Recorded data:
⁂

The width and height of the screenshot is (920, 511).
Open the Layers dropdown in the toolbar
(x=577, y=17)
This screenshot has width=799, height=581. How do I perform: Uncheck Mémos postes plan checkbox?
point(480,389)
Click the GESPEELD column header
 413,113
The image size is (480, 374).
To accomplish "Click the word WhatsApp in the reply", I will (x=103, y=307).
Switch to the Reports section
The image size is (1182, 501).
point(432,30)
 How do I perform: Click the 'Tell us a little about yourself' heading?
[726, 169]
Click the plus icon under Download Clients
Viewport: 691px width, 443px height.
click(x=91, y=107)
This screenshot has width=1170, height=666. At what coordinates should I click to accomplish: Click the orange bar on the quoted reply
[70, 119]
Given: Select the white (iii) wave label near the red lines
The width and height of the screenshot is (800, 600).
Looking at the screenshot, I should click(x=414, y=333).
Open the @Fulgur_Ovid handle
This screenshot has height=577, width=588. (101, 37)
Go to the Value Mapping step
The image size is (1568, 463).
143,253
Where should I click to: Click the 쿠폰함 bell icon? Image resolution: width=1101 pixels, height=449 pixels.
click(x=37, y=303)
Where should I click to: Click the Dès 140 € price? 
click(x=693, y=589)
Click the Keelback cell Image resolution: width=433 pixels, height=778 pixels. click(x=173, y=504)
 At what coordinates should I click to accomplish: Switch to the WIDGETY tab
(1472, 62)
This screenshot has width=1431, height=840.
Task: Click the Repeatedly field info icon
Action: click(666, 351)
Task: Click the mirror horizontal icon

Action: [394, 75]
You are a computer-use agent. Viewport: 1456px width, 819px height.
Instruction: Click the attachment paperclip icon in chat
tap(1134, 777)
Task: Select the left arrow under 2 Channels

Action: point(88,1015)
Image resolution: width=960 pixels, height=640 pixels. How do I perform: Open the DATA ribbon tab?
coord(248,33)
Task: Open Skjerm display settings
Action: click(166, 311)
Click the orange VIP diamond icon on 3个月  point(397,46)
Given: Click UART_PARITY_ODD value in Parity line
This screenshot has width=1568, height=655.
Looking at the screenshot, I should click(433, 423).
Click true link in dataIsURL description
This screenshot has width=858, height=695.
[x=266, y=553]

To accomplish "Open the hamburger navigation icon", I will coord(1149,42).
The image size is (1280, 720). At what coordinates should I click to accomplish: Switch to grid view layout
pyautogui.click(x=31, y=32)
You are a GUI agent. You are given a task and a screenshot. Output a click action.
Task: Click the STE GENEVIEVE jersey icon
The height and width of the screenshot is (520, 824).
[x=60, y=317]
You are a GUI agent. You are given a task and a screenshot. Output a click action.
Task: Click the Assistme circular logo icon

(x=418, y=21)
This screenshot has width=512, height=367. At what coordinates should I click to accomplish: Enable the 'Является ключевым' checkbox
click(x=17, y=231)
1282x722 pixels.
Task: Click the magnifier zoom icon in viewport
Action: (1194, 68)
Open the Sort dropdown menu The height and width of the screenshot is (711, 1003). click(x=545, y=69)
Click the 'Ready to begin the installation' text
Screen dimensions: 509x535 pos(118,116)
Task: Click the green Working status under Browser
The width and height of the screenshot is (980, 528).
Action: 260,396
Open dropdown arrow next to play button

⁂

### Assignment
Out of the data above, transcribe exactly and only the lines starting with the line that has "The width and height of the screenshot is (800, 600)." and going on through the line that has "You are a computer-use", both included.

### Solution to this exercise
The width and height of the screenshot is (800, 600).
Looking at the screenshot, I should click(x=414, y=333).
Open the @Fulgur_Ovid handle
This screenshot has height=577, width=588. (101, 37)
Go to the Value Mapping step
The image size is (1568, 463).
143,253
Where should I click to: Click the 쿠폰함 bell icon? Image resolution: width=1101 pixels, height=449 pixels.
click(x=37, y=303)
Where should I click to: Click the Dès 140 € price? 
click(x=693, y=589)
Click the Keelback cell Image resolution: width=433 pixels, height=778 pixels. click(x=173, y=504)
 At what coordinates should I click to accomplish: Switch to the WIDGETY tab
(1472, 62)
This screenshot has width=1431, height=840.
Task: Click the Repeatedly field info icon
Action: click(666, 351)
Task: Click the mirror horizontal icon

Action: [394, 75]
You are a computer-use agent. Viewport: 1456px width, 819px height.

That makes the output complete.